**Items from a dataset**
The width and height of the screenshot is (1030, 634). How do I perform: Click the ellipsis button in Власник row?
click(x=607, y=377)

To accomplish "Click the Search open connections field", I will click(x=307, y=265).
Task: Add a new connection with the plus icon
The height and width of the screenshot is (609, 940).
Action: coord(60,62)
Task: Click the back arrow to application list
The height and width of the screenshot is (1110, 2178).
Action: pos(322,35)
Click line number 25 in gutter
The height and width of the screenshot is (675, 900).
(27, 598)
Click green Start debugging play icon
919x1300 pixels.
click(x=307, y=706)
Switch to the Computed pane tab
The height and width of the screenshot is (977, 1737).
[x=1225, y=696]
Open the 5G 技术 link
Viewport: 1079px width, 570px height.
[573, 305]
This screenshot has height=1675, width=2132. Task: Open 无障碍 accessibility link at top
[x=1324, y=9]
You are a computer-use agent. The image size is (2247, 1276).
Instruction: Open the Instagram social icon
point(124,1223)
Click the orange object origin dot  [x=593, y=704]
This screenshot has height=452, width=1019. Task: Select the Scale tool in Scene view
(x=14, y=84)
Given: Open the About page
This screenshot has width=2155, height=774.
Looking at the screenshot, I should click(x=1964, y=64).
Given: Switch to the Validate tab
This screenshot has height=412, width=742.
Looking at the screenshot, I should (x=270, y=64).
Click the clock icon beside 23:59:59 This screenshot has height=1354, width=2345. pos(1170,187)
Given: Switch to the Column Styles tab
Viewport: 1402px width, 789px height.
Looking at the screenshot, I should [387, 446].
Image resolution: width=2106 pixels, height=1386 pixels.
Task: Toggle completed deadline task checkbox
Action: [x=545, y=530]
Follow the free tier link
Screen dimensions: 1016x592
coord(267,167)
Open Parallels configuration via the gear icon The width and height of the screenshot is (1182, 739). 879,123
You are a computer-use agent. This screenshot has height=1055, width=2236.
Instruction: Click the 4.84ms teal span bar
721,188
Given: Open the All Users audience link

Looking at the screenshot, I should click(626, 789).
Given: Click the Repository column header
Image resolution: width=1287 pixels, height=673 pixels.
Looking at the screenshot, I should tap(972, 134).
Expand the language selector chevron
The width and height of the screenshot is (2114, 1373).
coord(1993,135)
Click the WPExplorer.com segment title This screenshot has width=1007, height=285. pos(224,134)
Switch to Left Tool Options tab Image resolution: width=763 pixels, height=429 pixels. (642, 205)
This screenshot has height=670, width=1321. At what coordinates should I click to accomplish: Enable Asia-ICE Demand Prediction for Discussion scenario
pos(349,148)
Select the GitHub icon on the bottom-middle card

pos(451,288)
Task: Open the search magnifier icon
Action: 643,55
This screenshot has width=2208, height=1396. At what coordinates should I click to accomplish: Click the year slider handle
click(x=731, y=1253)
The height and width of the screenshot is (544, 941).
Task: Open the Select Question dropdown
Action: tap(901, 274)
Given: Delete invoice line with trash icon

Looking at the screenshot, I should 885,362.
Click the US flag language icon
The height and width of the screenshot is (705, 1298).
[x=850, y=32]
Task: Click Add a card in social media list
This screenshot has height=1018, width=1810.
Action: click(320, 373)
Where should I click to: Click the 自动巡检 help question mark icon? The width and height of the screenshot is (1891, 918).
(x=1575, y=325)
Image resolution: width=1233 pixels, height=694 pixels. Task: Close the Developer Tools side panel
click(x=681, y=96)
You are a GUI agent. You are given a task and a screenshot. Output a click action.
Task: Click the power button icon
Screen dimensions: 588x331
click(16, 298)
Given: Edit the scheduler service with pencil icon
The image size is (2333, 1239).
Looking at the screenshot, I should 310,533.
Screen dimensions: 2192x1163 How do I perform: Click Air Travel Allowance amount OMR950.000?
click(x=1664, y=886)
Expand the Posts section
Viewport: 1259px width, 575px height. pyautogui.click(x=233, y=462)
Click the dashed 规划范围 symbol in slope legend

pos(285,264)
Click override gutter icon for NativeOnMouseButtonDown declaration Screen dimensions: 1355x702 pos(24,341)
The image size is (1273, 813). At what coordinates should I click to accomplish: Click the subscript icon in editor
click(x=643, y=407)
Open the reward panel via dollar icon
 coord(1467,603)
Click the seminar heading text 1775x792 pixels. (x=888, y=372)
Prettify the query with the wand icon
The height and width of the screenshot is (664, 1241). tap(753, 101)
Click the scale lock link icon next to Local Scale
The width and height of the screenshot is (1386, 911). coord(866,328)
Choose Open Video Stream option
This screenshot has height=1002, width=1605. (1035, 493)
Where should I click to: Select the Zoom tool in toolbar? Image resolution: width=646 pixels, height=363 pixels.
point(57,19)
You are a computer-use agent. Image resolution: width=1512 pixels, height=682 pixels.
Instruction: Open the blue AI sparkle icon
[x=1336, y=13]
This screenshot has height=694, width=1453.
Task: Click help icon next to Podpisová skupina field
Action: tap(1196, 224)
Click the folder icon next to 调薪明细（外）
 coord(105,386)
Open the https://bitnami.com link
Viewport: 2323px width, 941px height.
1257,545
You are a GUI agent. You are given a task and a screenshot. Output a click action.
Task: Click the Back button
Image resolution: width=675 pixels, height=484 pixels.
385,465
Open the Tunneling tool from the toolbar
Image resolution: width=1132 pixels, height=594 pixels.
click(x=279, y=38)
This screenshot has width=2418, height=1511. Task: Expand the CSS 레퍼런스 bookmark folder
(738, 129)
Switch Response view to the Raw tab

**TASK ITEM**
Return the entries above exactly, each one complete.

**EXERCISE OUTPUT**
The width and height of the screenshot is (1030, 634). How do I perform: Click the ellipsis button in Власник row?
click(x=607, y=377)

To accomplish "Click the Search open connections field", I will click(x=307, y=265).
Task: Add a new connection with the plus icon
The height and width of the screenshot is (609, 940).
Action: coord(60,62)
Task: Click the back arrow to application list
The height and width of the screenshot is (1110, 2178).
Action: pos(322,35)
Click line number 25 in gutter
The height and width of the screenshot is (675, 900).
(27, 598)
Click green Start debugging play icon
919x1300 pixels.
click(x=307, y=706)
Switch to the Computed pane tab
The height and width of the screenshot is (977, 1737).
[x=1225, y=696]
Open the 5G 技术 link
Viewport: 1079px width, 570px height.
[573, 305]
This screenshot has height=1675, width=2132. Task: Open 无障碍 accessibility link at top
[x=1324, y=9]
You are a computer-use agent. The image size is (2247, 1276).
Instruction: Open the Instagram social icon
point(124,1223)
Click the orange object origin dot  [x=593, y=704]
This screenshot has height=452, width=1019. Task: Select the Scale tool in Scene view
(x=14, y=84)
Given: Open the About page
This screenshot has width=2155, height=774.
Looking at the screenshot, I should click(x=1964, y=64).
Given: Switch to the Validate tab
This screenshot has height=412, width=742.
Looking at the screenshot, I should (x=270, y=64).
Click the clock icon beside 23:59:59 This screenshot has height=1354, width=2345. pos(1170,187)
Given: Switch to the Column Styles tab
Viewport: 1402px width, 789px height.
Looking at the screenshot, I should [387, 446].
Image resolution: width=2106 pixels, height=1386 pixels.
Task: Toggle completed deadline task checkbox
Action: [x=545, y=530]
Follow the free tier link
Screen dimensions: 1016x592
coord(267,167)
Open Parallels configuration via the gear icon The width and height of the screenshot is (1182, 739). 879,123
You are a computer-use agent. This screenshot has height=1055, width=2236.
Instruction: Click the 4.84ms teal span bar
721,188
Given: Open the All Users audience link

Looking at the screenshot, I should click(626, 789).
Given: Click the Repository column header
Image resolution: width=1287 pixels, height=673 pixels.
Looking at the screenshot, I should tap(972, 134).
Expand the language selector chevron
The width and height of the screenshot is (2114, 1373).
coord(1993,135)
Click the WPExplorer.com segment title This screenshot has width=1007, height=285. pos(224,134)
Switch to Left Tool Options tab Image resolution: width=763 pixels, height=429 pixels. (642, 205)
This screenshot has height=670, width=1321. At what coordinates should I click to accomplish: Enable Asia-ICE Demand Prediction for Discussion scenario
pos(349,148)
Select the GitHub icon on the bottom-middle card

pos(451,288)
Task: Open the search magnifier icon
Action: 643,55
This screenshot has width=2208, height=1396. At what coordinates should I click to accomplish: Click the year slider handle
click(x=731, y=1253)
The height and width of the screenshot is (544, 941).
Task: Open the Select Question dropdown
Action: tap(901, 274)
Given: Delete invoice line with trash icon

Looking at the screenshot, I should 885,362.
Click the US flag language icon
The height and width of the screenshot is (705, 1298).
[x=850, y=32]
Task: Click Add a card in social media list
This screenshot has height=1018, width=1810.
Action: click(320, 373)
Where should I click to: Click the 自动巡检 help question mark icon? The width and height of the screenshot is (1891, 918).
(x=1575, y=325)
Image resolution: width=1233 pixels, height=694 pixels. Task: Close the Developer Tools side panel
click(x=681, y=96)
You are a GUI agent. You are given a task and a screenshot. Output a click action.
Task: Click the power button icon
Screen dimensions: 588x331
click(16, 298)
Given: Edit the scheduler service with pencil icon
The image size is (2333, 1239).
Looking at the screenshot, I should 310,533.
Screen dimensions: 2192x1163 How do I perform: Click Air Travel Allowance amount OMR950.000?
click(x=1664, y=886)
Expand the Posts section
Viewport: 1259px width, 575px height. pyautogui.click(x=233, y=462)
Click the dashed 规划范围 symbol in slope legend

pos(285,264)
Click override gutter icon for NativeOnMouseButtonDown declaration Screen dimensions: 1355x702 pos(24,341)
The image size is (1273, 813). At what coordinates should I click to accomplish: Click the subscript icon in editor
click(x=643, y=407)
Open the reward panel via dollar icon
 coord(1467,603)
Click the seminar heading text 1775x792 pixels. (x=888, y=372)
Prettify the query with the wand icon
The height and width of the screenshot is (664, 1241). tap(753, 101)
Click the scale lock link icon next to Local Scale
The width and height of the screenshot is (1386, 911). coord(866,328)
Choose Open Video Stream option
This screenshot has height=1002, width=1605. (1035, 493)
Where should I click to: Select the Zoom tool in toolbar? Image resolution: width=646 pixels, height=363 pixels.
point(57,19)
You are a computer-use agent. Image resolution: width=1512 pixels, height=682 pixels.
Instruction: Open the blue AI sparkle icon
[x=1336, y=13]
This screenshot has height=694, width=1453.
Task: Click help icon next to Podpisová skupina field
Action: tap(1196, 224)
Click the folder icon next to 调薪明细（外）
 coord(105,386)
Open the https://bitnami.com link
Viewport: 2323px width, 941px height.
1257,545
You are a GUI agent. You are given a task and a screenshot. Output a click action.
Task: Click the Back button
Image resolution: width=675 pixels, height=484 pixels.
385,465
Open the Tunneling tool from the toolbar
Image resolution: width=1132 pixels, height=594 pixels.
click(x=279, y=38)
This screenshot has width=2418, height=1511. Task: Expand the CSS 레퍼런스 bookmark folder
(738, 129)
Switch Response view to the Raw tab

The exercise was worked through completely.